WRITTEN INSTRUCTION A → Summarize the passage on Spenser's early poems below in two sentences.
WRITTEN INSTRUCTION B → According to the passage on Spenser's early poems, who lectured on the Socratic dialogues in Cambridge in the first half of the sixteenth century?
WRITTEN INSTRUCTION C → Return the part of the passage on Spenser's early poems starting with "to Gabriel Harvey" and going on through "be amended anywhere.", copied word for word.
[BEGIN DOCUMENT]
His earliest poems are an attempt to give a metrical form to the philosophical doctrines in which he had been educated. At Cambridge he had moved in an atmosphere of Platonism. Plato's philosophy mixed with the current of theology in the Latin Church through the channel of Boethius, and elements of his doctrine embodied themselves in the poetry of the Troubadours, of Dante, and of Petrarch. In later times opposition to the scholastic interpretation of Aristotle naturally favoured the teaching of his rival, whose system, expounded in Italy by men like Ficino and Pico della Mirandola, was afterwards advocated by the Huguenot Ramus in the University of Paris, and passed into the German Universities; so that a Platonic cult gradually associated itself all over the Continent with the cause of the religious reformers. Cheke and Ascham lectured on the Socratic dialogues in Cambridge in the first half of the sixteenth century; and when Spenser came into residence all that was intellectual in the University was Platonist. The poet imbibed the humanistic teaching, as Sidney imbibed the doctrines of Languet. Writing from Leicester House, in later years, he seems to have confided

to Gabriel Harvey his hopes of propagating the Platonic gospel with the help of Sidney's following at Court, an aspiration to which his friend replied somewhat sarcastically by a picture of the actual state of opinion in Cambridge.1 Spenser's two Hymns to Love and Beauty were the poetical fruits of his University education. These contain little that is original, but show a remarkable power of rendering the current philosophical ideas into clear and flowing verse. Visible things, the poet taught, following the main axiom of his master, are patterns of things invisible. What time the world's great workmaster did cast To make all things such as we now behold, It seems that he before his eyes had plast A goodly pattern, to whose perfect mould He fashioned them as comely as he could, Just now so fair and seemly they appear, As nought may be amended anywhere.
[END DOCUMENT]
[BEGIN EXTRACTED ENTRIES]
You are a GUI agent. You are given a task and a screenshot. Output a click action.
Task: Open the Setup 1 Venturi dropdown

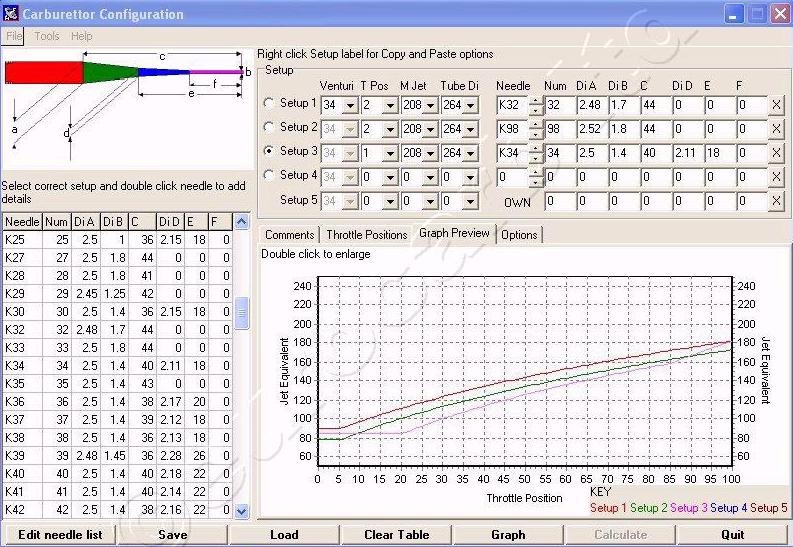point(351,104)
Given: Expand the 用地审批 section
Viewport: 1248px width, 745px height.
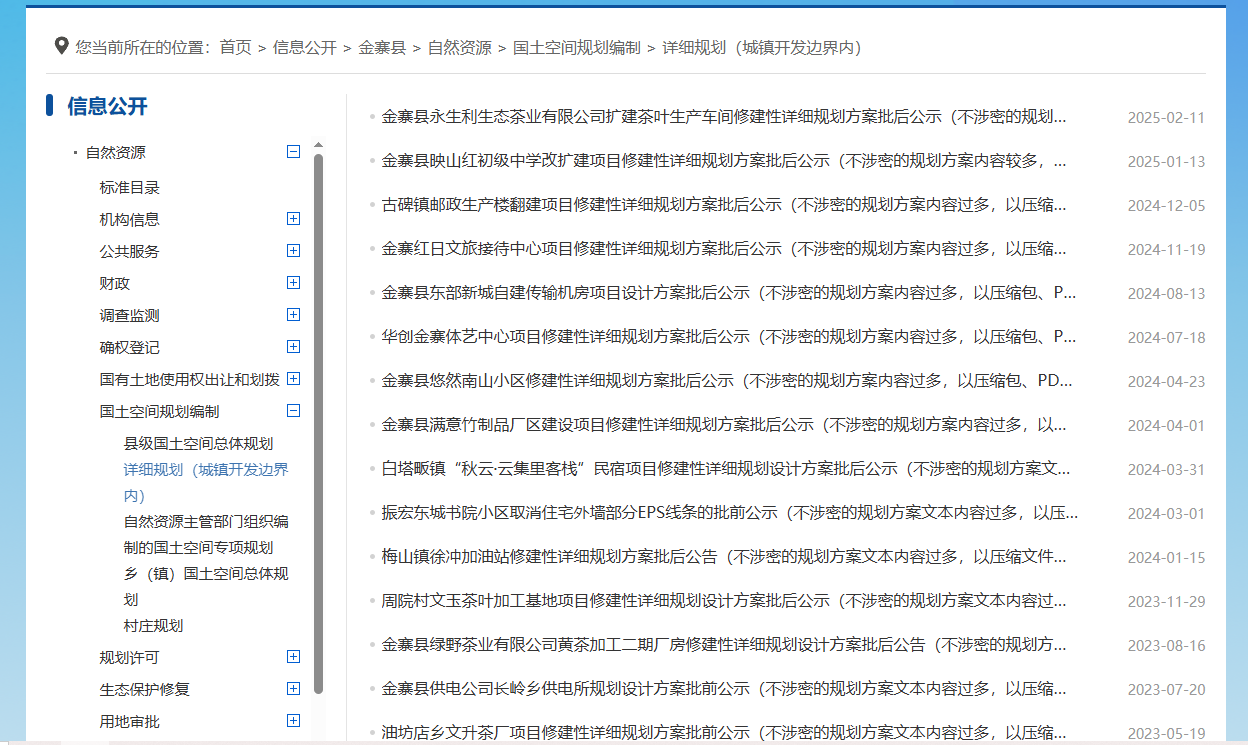Looking at the screenshot, I should click(293, 721).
[END EXTRACTED ENTRIES]
FINISHED ANSWER A → Spenser's earliest poems tried to give metrical form to the Platonist philosophy he had absorbed at Cambridge, where, by the time he arrived, everything intellectual in the University was Platonist. His two Hymns to Love and Beauty, the poetical fruits of that education, contain little that is original but render current philosophical ideas into clear and flowing verse.

FINISHED ANSWER B → Cheke and Ascham.

FINISHED ANSWER C →
to Gabriel Harvey his hopes of propagating the Platonic gospel with the help of Sidney's following at Court, an aspiration to which his friend replied somewhat sarcastically by a picture of the actual state of opinion in Cambridge.1 Spenser's two Hymns to Love and Beauty were the poetical fruits of his University education. These contain little that is original, but show a remarkable power of rendering the current philosophical ideas into clear and flowing verse. Visible things, the poet taught, following the main axiom of his master, are patterns of things invisible. What time the world's great workmaster did cast To make all things such as we now behold, It seems that he before his eyes had plast A goodly pattern, to whose perfect mould He fashioned them as comely as he could, Just now so fair and seemly they appear, As nought may be amended anywhere.